■ **Task objective**: Please transcribe only the lines that run from the line bearing "Open the Austria overview map thumbnail" to the end of the entries, keeping both end lines. Skip the pictures.

■ **Extracted information**:
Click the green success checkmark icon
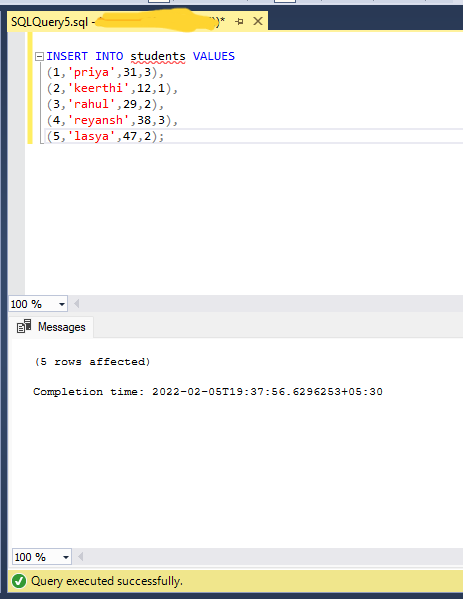Screen dimensions: 463x599 pyautogui.click(x=19, y=581)
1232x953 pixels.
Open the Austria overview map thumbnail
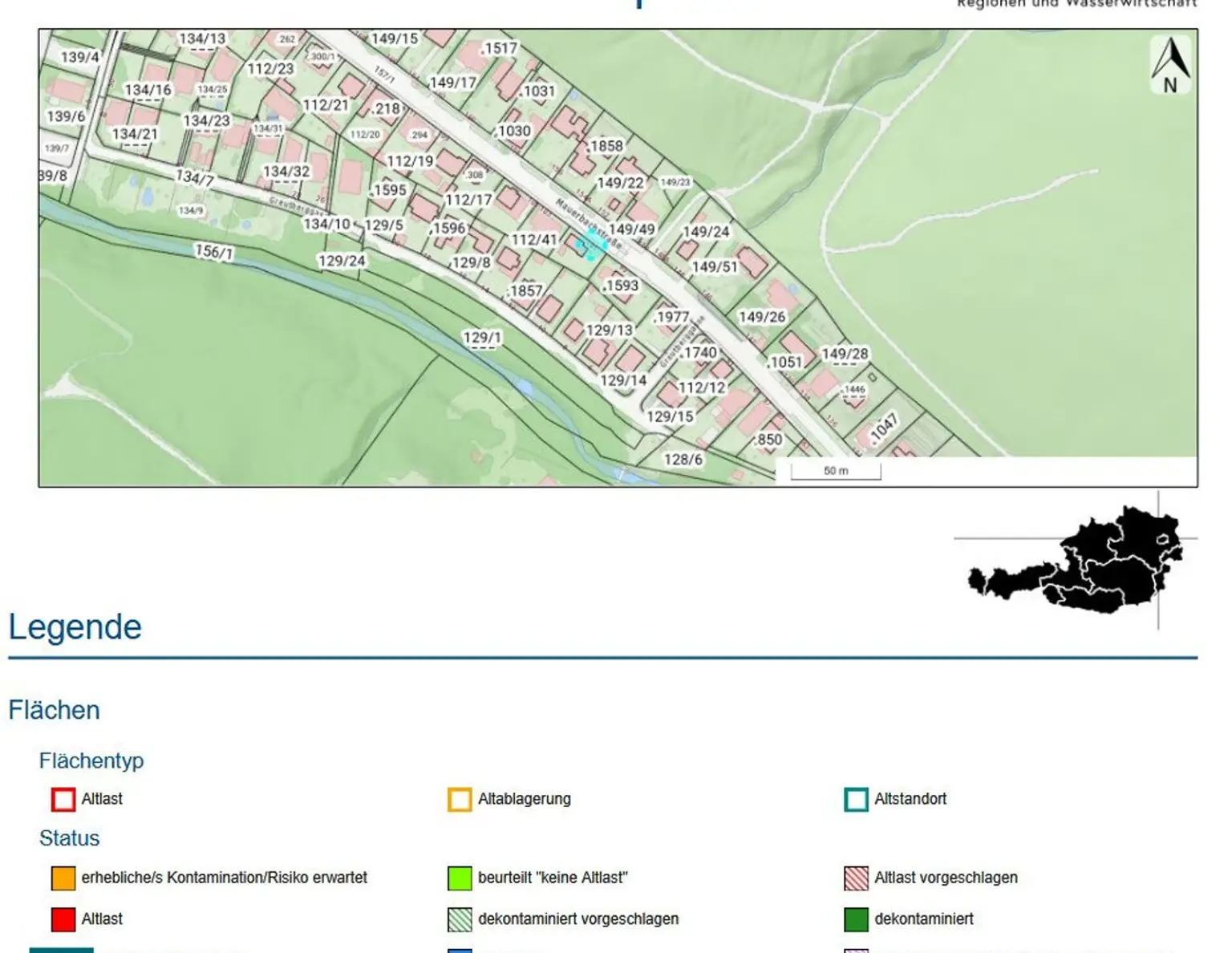1075,560
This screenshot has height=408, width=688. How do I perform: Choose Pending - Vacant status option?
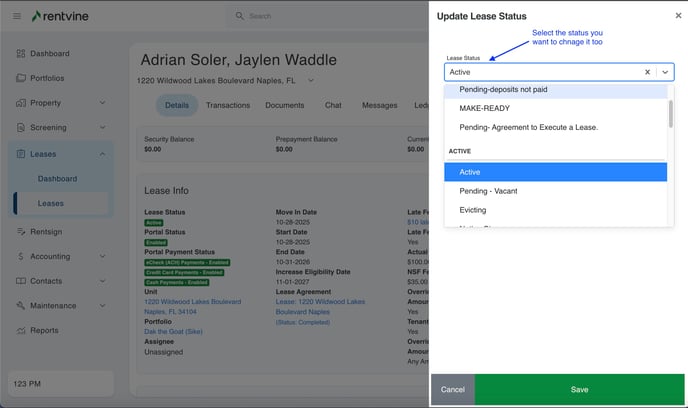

■ **Response box**:
Open the Austria overview map thumbnail
1075,560
This screenshot has height=408, width=688. How do I perform: Choose Pending - Vacant status option?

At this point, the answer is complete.